Adriendesage
Quatorze écus et dix-sept deniers. C'était pour le morceau de pain qui en plus, était de la veille. Vingt-sept écus et trois deniers pour le morceau de lard. Quarante et un écus et vingt deniers pour une collation qui n'aurait pas rassasié un roquet de ferme. Adrien fulminait intérieurement. Loin d'être pingre, le général Desage avait accepté malgré tout les prix qu'avaient exigés ces corniauds de marchands provençaux. Après tout, les français, envahisseurs pour la bonne cause, ne pouvaient que comprendre le ressentiment des gens du pays envers les armées du Roy de France et du Saint Empire. L'amertume de l'invasion, ajoutée à la rareté des marchandises, c'était là une recette qui avait pour résultat une vertigineuse envolée des prix...

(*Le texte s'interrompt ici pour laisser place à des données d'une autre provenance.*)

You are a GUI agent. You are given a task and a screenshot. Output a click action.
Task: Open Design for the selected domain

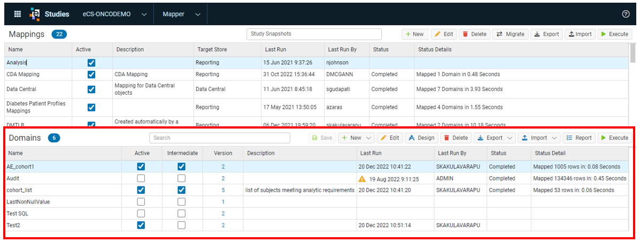(422, 138)
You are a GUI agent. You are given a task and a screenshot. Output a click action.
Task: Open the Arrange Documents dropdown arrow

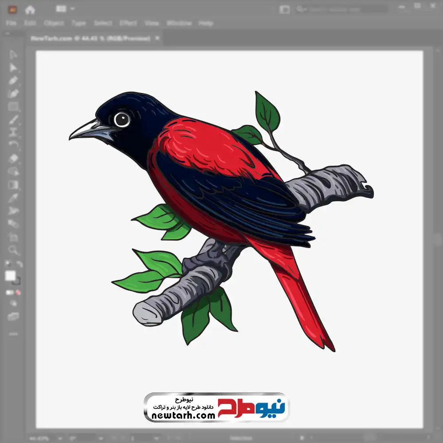72,9
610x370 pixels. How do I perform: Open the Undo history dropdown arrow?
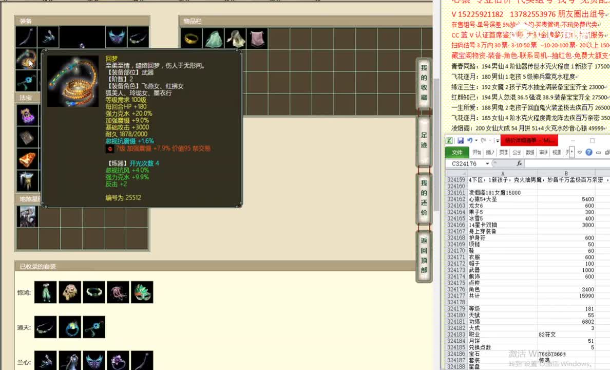pos(476,140)
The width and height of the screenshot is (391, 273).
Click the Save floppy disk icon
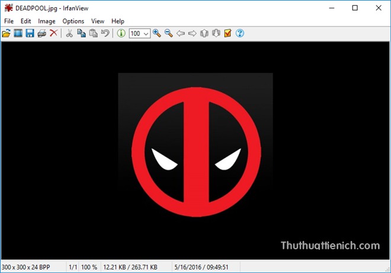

En revanche, les quelques poules, oies et canards qui se dandinaient sur les pavés, devant les étals, ne s'envolaient guère. Leur prix les clouaient au sol et même à leurs propriétaires, qui s'ils n'en tiraient point de monnaie assez vite, devraient pour certains volatiles bien en âge, ne pas tarder à en faire de grands potages et marinades. Car l'on ne vendait plus de qualité à Arles! C'était les vieilles poulardes que l'on tentait encore de refourguer. Toutes les jeunes et tendres étaient déjà grillées, mastiquées et digérées depuis des semaines!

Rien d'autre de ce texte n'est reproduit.